Tim, the issue your going to run into with converting a 4 1/2 into a scrub is the sheer width of the blade and how much wood that bad boy is going to try and hog out with each pass. Typical scrub irons are around 1.5" in width and 3/16" thick give or take. If you have ever spent any time with a scrub, you know it ain't gotta be pretty in use, just remove the wood thats in the way of the iron. I buy all of my wood rough cut. Prior to running thru the planer, just about every board see's some amount of hand plane work. Some way more than others on occasion. When I do use the scrub, its a work out to say the least. What you suggest may very well work. I've never tried a scrub that wide. Couple of things I would suggest would be, go with a thicker iron, and be very careful with the radius on the cutting edge. I"d also look into widening the mouth of the plane to accommodate the extra thick pieces of wood thats going to be removed. 

Just my thoughts on the matter, but if you're inclined to build something, build a block plane. Hock offers an excellent kit with a premium iron at a fair price. Router plane would make for a fun project, but honestly, they are easily had and very cheap if you keep an eye out and are patient, especially the smaller versions. 

As far as using them goes, what kind of wood working are you looking to get into? When it comes to acquiring and restoring, that too can be a most enjoyable pastime and quite lucrative at that!!


----------



## twmv86 (Oct 14, 2018)

nah i havent used a scrub. i saw how to make one on a paul sellers video and i thought he had used a 4 or a 4 1/2. i'll probably give it a shot but i see what you are saying about it taking a wider bite. the 3 and the 5 1/4 both have a 1 3/4 iron and the jack has a 2".
i was always over equipped for what i produced lol. i used to make things for the house. entertainment center, kids beds ,shelves, toys and stuff. i hadnt done anything since the late 90s but got the itch last year to start back up after retirement. i need to make a couple tables and my wife wants an wardrobe thing she saw, but mostly im going to make smaller stuff, maybe some hand cut dovetails, just something to keep busy. i gave my nephew my table saw, long bed jointer and a bench planer after he remodeled our bathrooms about 10 years ago. the jointer & planer are the only big tools i havent replaced yet.


----------



## DaninVan (Jan 1, 2012)

My crystal ball sees a brand new cabinet saw in your future...also some traveling.


----------



## twmv86 (Oct 14, 2018)

DaninVan said:


> My crystal ball sees a brand new cabinet saw in your future...also some traveling.

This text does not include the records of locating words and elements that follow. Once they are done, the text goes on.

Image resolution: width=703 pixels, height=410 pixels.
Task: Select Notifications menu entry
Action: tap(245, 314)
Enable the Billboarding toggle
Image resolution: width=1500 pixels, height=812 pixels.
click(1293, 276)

nah i got a dewalt on a roller stand that fold up. i dont have room for a stationary anything. everything is on casters. my half of the garage is my tools and my kids use our garage as a mini storage too.


----------



## woodknots (Mar 7, 2012)

Tim - I've never worried about the removal of japaning - I'm not trying to restore them to original condition, just make them usable and "look nice"

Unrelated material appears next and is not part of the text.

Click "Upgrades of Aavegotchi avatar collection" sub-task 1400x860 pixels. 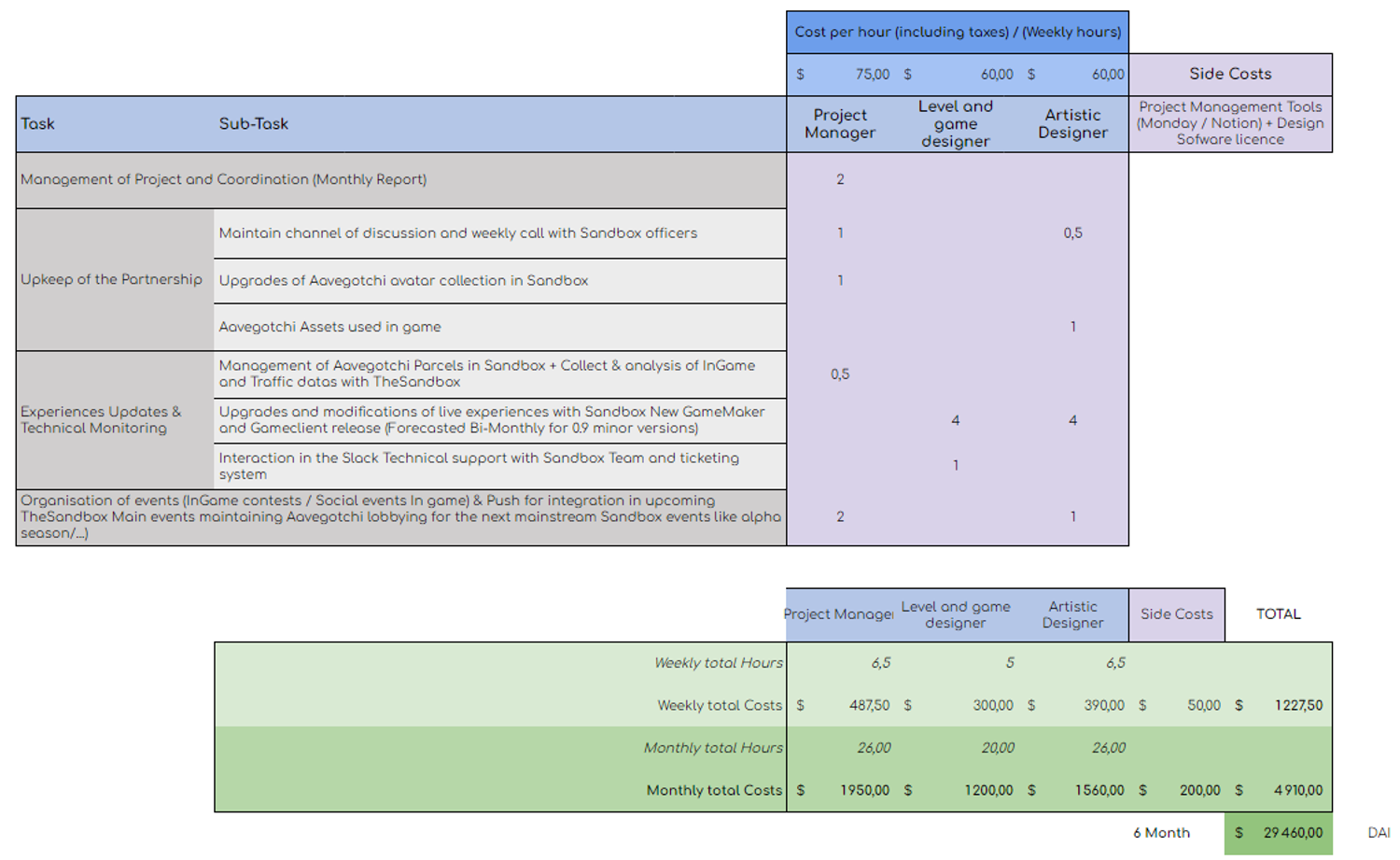click(403, 280)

Here's a link to a post I put up about restoring an old Record vise:

https://www.routerforums.com/show-n-tell/132554-record-52-1-2p-vice-restoration.html#post1904866

And here's a link to a post by Dave @difalkner on electrolysis and restoring a PM jointer - good write-up

https://www.routerforums.com/tools-woodworking/91569-electrolysis-rust-removal.html#post1137937


----------



## twmv86 (Oct 14, 2018)

vchiarelli said:


> Tim - I've never worried about the removal of japaning - I'm not trying to restore them to original condition, just make them usable and "look nice"
> 
> Here's a link to a post I put up about restoring an old Record vise:
> 
> ...



wow both those turned out fantastic. thanks for the suggestion. i'm definitely gonna try that.
im restoring for use not collecting but i just thought the japaning was interesting and simple. i thought the original japaning was probably some heavy duty industrial thing i could never do at home but this seems easy enough. i think i'll give it a try if i get one that really needs it. if it doesnt work out theres always tape and spraypaint


----------



## sreilly (May 22, 2018)

vchiarelli said:


> @sreilly - Hi Steve - there are a few websites around that could help you with identification, especially if they are Stanley - here's just one that is a good read:
> 
> The Superior Works - Patrick's Blood & Gore: Preface


Thanks for the link, I'll be investigating soon.


----------



## sreilly (May 22, 2018)

Actually this is what I have at this point. The only one I know for sure is the new Stanley 62 low angle Jack plane.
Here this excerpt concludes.